Number of lines with "computer" in the data: give that figure by itself.
------ RECORDS TO PROCESS
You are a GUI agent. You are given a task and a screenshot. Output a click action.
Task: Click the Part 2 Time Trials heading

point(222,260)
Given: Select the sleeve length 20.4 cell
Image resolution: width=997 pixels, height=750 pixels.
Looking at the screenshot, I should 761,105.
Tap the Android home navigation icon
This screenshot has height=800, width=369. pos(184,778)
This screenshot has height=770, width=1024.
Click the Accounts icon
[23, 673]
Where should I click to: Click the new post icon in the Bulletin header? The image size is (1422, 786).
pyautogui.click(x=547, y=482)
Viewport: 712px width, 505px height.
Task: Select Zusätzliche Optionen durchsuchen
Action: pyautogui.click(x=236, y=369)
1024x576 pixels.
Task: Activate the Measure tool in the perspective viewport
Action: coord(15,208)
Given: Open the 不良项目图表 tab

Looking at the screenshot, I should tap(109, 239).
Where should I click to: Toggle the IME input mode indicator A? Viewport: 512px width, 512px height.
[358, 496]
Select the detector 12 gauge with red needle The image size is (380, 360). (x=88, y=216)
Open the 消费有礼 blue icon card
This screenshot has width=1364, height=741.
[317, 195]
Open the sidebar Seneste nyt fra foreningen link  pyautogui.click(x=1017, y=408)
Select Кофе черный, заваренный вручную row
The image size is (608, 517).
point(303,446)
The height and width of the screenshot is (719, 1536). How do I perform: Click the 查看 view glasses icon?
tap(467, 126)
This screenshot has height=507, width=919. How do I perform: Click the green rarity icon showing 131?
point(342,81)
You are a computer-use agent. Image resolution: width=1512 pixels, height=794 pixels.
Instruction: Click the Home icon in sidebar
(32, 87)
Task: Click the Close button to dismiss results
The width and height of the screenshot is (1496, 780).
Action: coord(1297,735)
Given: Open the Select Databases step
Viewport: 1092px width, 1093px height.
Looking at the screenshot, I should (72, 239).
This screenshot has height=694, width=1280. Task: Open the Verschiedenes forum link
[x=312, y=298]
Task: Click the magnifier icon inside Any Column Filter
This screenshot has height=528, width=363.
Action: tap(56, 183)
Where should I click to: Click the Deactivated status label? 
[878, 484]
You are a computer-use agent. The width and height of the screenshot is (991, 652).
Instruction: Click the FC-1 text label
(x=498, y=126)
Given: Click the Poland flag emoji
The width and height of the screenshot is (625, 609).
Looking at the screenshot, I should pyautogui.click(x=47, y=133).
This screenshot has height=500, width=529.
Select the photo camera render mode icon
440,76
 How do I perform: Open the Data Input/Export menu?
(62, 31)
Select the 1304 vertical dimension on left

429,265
------------
**FINISHED EXERCISE**
2